Traveling out and about last week and this, and while it's on the road type travel (though no existential poetry from me, mind you, and certainly not on a scroll) it has given me the occasion to stop and think about traveling in general. For a while I was doing quite a bit of it in the air, to the extent where I managed to accrue enough frequent flier miles to actually use. I used up all of them at once, and haven't done much traveling since, but I figured at the time the nearly free ticket was better than holding out for the first class upgrade. At the rate I was traveling, if I'd kept going, I expect eventually I'd have made that upgrade though.
And let me tell you, it's a very, very nice upgrade. Not worth three times the coach price, unless you have that kind of money just lying around, but worth taking the upgrade when you can get it.
I like flying, for the most part. I have issues with take-off and landings, but that's simply my brain crunching the numbers and realizing that's when most accidents happen. Plus there's the noise and the shaking and the rattling... and that I don't drink before I get on the plane. Regardless, it's still enjoyable. Not my preferred way to travel, as coach is still coach, with not enough space, not quite enough food - though international travel has domestic trips beaten in terms of food quality and quantity by quite a bit - and too many people. Considering on the really long trips I can sleep through a lot of it, and that I don't suffer from jet lag, it's still the fastest way to go around the world.
Travel the same path often enough and you get to know the airports, too. To a certain extent all airports look alike, regardless of the country you're in. Partly this is because whatever the native language might be, English is the language of travel, and so it's on every sign you see. (The bilingual signs in Canada always crack me up, but that's another story entirely.) Partly it's also because the needs of the traveler remain pretty much the same the world over: food, trinkets/souvenirs, hygiene products, and diversions. That latter category includes everything from books to music to movies, now available just about everywhere. Even when there isn't a skymall.
That familiarity breeds a certain amount of comfort. You get off the plane in a strange land (and even if you've been there before it's still a strange land when you're far from home), yet you have this familiar buffer zone before you have to make the full transition. If you're going elsewhere and stopping on a connecting flight you have the chance to eat, walk, or whatever, again in a familiar and less crowded environment.
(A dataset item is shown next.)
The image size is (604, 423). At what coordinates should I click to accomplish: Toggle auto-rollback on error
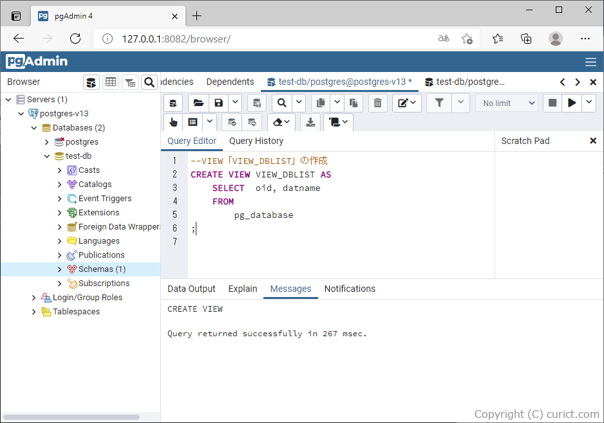click(252, 122)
If, like I was, you find yourself traveling the same routes often, those foreign airports take on an extra degree of familiarity. It doesn't make the trip monotonous, at least it didn't for me, but it does alleviate some of the headaches when you know where you're going inside a massive international terminal. In some ways I had started to gauge the length of my trip by where I was. One airport was closer to the beginning, the next layover closer to the end, and so there was a sense of anticipation that built from place to place. At the very least, I knew where to go to find a good place to get out of the way and relax.
In an odd way I kind of miss it. Not so much that I find myself going back to airports to hang out - though there's a story in there, I think, and not the one with Tom Hanks - but just enough to have acquired a certain amount of nostalgia.
Because honestly, even if they have bench seats, airports still aren't all that comfortable a place to sleep.